Your assignment:
An exact, complete copy of the lines below is the expected answer.

Source records:
Start of Block
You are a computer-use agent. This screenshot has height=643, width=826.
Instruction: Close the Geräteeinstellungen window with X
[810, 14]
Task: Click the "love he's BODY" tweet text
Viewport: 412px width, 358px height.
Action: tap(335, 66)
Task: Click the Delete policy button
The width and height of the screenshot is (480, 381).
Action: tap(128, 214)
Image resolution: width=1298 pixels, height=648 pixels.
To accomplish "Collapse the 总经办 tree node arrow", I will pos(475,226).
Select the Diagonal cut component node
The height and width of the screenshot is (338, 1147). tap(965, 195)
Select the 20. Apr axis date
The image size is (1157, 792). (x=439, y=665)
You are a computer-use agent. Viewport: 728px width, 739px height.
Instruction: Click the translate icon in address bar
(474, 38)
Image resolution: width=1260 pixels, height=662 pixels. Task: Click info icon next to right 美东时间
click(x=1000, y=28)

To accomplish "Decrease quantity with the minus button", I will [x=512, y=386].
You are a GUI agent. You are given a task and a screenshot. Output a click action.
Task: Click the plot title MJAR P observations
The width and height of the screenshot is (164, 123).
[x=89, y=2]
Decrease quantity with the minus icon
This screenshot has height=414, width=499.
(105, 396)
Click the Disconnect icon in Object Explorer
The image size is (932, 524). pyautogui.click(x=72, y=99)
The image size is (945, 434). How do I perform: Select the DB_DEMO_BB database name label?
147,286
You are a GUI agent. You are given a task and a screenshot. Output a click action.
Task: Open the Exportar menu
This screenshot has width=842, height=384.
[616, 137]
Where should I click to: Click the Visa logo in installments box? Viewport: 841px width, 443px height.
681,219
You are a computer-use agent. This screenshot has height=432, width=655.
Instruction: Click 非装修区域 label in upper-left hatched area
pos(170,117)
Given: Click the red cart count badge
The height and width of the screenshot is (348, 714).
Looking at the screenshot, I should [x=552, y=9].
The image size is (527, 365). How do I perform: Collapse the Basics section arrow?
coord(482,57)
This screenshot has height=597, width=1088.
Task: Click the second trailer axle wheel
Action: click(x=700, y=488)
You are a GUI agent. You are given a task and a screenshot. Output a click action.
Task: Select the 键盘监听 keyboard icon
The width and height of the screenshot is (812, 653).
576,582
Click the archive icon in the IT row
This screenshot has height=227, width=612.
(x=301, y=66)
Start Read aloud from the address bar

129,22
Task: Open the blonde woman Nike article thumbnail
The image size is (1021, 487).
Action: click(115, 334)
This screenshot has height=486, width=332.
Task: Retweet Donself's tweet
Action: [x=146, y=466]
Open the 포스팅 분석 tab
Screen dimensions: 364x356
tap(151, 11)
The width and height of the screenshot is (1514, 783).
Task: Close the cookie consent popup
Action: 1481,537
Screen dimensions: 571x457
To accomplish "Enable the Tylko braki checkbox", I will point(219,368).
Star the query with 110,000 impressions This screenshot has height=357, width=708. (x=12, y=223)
End of Block
Output for this exercise:
You are a computer-use agent. This screenshot has height=643, width=826.
Instruction: Close the Geräteeinstellungen window with X
[810, 14]
Task: Click the "love he's BODY" tweet text
Viewport: 412px width, 358px height.
Action: tap(335, 66)
Task: Click the Delete policy button
The width and height of the screenshot is (480, 381).
Action: tap(128, 214)
Image resolution: width=1298 pixels, height=648 pixels.
To accomplish "Collapse the 总经办 tree node arrow", I will pos(475,226).
Select the Diagonal cut component node
The height and width of the screenshot is (338, 1147). tap(965, 195)
Select the 20. Apr axis date
The image size is (1157, 792). (x=439, y=665)
You are a computer-use agent. Viewport: 728px width, 739px height.
Instruction: Click the translate icon in address bar
(474, 38)
Image resolution: width=1260 pixels, height=662 pixels. Task: Click info icon next to right 美东时间
click(x=1000, y=28)

To accomplish "Decrease quantity with the minus button", I will [x=512, y=386].
You are a GUI agent. You are given a task and a screenshot. Output a click action.
Task: Click the plot title MJAR P observations
The width and height of the screenshot is (164, 123).
[x=89, y=2]
Decrease quantity with the minus icon
This screenshot has height=414, width=499.
(105, 396)
Click the Disconnect icon in Object Explorer
The image size is (932, 524). pyautogui.click(x=72, y=99)
The image size is (945, 434). How do I perform: Select the DB_DEMO_BB database name label?
147,286
You are a GUI agent. You are given a task and a screenshot. Output a click action.
Task: Open the Exportar menu
This screenshot has width=842, height=384.
[616, 137]
Where should I click to: Click the Visa logo in installments box? Viewport: 841px width, 443px height.
681,219
You are a computer-use agent. This screenshot has height=432, width=655.
Instruction: Click 非装修区域 label in upper-left hatched area
pos(170,117)
Given: Click the red cart count badge
The height and width of the screenshot is (348, 714).
Looking at the screenshot, I should [x=552, y=9].
The image size is (527, 365). How do I perform: Collapse the Basics section arrow?
coord(482,57)
This screenshot has height=597, width=1088.
Task: Click the second trailer axle wheel
Action: click(x=700, y=488)
You are a GUI agent. You are given a task and a screenshot. Output a click action.
Task: Select the 键盘监听 keyboard icon
The width and height of the screenshot is (812, 653).
576,582
Click the archive icon in the IT row
This screenshot has height=227, width=612.
(x=301, y=66)
Start Read aloud from the address bar

129,22
Task: Open the blonde woman Nike article thumbnail
The image size is (1021, 487).
Action: click(115, 334)
This screenshot has height=486, width=332.
Task: Retweet Donself's tweet
Action: [x=146, y=466]
Open the 포스팅 분석 tab
Screen dimensions: 364x356
tap(151, 11)
The width and height of the screenshot is (1514, 783).
Task: Close the cookie consent popup
Action: 1481,537
Screen dimensions: 571x457
To accomplish "Enable the Tylko braki checkbox", I will point(219,368).
Star the query with 110,000 impressions This screenshot has height=357, width=708. (x=12, y=223)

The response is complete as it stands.